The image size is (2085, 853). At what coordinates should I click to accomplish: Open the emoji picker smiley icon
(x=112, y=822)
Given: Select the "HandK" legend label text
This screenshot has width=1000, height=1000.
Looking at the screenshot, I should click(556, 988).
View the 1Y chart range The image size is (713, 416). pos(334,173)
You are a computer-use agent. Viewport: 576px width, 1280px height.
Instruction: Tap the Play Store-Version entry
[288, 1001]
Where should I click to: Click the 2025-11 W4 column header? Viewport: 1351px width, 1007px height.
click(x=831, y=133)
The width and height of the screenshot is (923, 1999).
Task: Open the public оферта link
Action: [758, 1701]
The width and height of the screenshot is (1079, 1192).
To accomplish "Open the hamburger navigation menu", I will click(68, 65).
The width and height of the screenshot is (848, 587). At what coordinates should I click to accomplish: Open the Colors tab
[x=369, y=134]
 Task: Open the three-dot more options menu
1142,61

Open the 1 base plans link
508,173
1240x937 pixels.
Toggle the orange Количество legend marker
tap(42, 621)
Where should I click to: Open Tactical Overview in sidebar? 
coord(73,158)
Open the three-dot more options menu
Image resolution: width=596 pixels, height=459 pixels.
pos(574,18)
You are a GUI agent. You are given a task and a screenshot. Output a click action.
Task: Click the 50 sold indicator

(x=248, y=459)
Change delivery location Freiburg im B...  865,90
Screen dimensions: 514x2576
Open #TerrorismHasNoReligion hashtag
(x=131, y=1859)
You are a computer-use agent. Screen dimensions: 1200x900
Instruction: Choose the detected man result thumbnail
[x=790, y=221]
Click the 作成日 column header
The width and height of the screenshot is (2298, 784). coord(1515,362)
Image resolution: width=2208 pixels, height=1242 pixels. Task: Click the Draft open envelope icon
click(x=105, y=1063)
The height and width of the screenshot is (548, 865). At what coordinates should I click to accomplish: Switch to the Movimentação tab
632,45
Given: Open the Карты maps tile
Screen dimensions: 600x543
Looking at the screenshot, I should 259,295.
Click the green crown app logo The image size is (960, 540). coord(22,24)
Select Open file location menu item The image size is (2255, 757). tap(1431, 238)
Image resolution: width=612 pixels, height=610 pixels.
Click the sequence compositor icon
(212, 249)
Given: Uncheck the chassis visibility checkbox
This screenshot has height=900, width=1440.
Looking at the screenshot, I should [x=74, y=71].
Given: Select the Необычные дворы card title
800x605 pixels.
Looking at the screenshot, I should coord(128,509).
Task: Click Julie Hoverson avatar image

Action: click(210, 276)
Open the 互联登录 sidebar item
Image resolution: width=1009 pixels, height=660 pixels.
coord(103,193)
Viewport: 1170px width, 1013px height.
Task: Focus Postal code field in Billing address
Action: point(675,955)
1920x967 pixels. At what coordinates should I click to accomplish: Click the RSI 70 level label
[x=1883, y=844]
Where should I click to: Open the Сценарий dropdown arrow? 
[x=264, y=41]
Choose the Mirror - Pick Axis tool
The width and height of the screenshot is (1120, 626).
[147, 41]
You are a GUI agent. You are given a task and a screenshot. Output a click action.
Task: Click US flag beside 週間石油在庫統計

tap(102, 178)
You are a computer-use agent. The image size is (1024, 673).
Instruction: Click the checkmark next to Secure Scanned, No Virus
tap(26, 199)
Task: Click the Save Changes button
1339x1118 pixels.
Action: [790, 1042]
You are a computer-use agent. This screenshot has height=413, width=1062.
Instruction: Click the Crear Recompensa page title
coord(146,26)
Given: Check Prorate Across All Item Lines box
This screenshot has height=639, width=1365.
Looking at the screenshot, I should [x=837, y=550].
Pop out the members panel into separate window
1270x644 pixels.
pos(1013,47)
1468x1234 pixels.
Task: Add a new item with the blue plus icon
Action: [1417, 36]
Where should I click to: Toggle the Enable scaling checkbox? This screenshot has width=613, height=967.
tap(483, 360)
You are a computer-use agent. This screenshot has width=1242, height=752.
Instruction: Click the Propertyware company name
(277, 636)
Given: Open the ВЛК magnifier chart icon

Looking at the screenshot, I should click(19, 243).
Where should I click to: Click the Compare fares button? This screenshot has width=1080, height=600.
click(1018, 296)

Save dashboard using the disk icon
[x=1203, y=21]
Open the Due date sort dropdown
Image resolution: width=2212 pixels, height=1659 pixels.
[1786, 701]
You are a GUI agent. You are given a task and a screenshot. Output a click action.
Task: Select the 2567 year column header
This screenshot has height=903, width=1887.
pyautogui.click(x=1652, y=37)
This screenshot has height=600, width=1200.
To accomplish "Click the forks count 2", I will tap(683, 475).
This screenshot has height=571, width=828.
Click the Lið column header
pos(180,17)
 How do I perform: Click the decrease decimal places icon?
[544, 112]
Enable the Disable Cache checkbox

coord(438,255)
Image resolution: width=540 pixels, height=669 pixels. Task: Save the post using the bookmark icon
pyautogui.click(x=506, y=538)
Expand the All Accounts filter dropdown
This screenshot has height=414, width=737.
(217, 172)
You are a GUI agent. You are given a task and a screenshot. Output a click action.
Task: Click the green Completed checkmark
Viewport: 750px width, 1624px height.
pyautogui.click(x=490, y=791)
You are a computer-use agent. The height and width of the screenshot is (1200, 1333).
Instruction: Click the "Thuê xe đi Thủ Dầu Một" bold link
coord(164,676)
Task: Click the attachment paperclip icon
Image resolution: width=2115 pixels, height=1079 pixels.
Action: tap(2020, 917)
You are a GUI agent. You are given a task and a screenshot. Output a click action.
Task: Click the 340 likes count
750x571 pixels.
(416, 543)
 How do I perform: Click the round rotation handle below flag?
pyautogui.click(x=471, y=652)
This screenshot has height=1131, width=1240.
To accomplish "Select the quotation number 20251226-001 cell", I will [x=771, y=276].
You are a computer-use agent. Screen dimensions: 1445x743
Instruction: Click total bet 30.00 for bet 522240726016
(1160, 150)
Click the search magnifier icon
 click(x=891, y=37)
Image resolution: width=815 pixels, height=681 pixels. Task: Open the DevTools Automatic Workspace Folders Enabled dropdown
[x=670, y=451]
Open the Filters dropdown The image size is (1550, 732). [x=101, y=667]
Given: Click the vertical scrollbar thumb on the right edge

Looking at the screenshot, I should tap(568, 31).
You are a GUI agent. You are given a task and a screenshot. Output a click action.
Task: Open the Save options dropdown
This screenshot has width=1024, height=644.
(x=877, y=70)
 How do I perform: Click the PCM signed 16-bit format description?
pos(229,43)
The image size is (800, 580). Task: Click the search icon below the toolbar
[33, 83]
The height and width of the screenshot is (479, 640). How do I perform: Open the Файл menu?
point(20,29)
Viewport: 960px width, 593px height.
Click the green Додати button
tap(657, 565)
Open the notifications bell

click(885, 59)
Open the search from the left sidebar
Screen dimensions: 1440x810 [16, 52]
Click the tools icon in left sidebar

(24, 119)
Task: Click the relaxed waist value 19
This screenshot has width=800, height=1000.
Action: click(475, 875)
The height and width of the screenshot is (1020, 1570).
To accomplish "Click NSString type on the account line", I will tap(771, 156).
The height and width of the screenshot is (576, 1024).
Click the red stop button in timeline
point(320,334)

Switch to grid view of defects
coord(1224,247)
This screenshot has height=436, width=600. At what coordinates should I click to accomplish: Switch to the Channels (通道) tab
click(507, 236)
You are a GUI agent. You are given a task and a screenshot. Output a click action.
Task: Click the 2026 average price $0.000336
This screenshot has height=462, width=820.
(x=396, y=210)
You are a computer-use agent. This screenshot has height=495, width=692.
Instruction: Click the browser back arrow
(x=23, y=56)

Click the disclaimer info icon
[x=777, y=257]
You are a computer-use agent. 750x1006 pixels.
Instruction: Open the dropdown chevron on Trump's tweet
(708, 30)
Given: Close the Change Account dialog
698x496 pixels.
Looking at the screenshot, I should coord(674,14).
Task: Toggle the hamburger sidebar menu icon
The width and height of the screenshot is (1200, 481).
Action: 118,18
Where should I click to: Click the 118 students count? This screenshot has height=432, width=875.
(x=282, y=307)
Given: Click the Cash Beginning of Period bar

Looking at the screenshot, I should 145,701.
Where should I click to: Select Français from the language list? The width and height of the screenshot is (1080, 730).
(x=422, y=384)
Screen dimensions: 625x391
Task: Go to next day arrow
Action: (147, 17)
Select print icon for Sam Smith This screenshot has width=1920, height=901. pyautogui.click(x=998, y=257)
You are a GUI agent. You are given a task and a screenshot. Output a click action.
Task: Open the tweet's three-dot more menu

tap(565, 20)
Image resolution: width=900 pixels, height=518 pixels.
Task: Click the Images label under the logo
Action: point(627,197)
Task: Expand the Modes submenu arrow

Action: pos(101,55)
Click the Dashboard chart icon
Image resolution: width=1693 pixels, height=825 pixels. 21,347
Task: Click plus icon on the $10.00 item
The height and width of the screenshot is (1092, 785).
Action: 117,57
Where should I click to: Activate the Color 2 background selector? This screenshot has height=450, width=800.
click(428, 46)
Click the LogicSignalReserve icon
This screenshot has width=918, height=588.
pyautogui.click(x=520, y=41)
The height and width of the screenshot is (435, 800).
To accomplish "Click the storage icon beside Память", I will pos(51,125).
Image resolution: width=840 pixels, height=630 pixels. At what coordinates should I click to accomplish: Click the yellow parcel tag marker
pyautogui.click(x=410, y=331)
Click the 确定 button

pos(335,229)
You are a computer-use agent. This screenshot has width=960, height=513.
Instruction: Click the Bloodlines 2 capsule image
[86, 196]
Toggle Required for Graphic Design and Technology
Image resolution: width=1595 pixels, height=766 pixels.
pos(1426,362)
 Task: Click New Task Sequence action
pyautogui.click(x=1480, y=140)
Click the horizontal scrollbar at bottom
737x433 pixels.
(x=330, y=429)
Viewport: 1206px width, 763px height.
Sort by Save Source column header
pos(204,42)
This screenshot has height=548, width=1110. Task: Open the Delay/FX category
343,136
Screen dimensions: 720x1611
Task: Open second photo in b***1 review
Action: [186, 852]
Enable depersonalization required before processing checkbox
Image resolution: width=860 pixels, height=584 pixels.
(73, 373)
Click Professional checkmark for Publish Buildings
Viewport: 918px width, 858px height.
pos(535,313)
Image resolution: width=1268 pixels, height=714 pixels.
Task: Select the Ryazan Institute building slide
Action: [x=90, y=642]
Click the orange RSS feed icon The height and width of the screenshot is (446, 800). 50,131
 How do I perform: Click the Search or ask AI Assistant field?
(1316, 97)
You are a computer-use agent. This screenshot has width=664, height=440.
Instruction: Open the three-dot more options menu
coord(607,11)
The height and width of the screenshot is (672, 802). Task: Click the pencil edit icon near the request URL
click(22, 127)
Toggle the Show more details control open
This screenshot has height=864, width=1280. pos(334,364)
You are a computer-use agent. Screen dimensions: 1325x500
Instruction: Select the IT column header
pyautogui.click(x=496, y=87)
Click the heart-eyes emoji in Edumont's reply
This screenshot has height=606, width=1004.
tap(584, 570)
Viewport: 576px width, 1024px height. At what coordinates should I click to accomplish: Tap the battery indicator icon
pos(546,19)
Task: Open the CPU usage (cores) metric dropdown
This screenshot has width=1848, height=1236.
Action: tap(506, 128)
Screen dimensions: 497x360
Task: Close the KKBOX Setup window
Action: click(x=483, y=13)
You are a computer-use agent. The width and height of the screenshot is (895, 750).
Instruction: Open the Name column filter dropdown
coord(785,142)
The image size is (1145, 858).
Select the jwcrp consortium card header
------------------------------------------------
● **TASK PROMPT**: Lines of the material may hold the string "hamburger". Copy each one that does.

● **RESPONSE TO THIS TASK**:
To accomplish "Open the hamburger navigation menu", I will click(68, 65).
Task: Toggle the hamburger sidebar menu icon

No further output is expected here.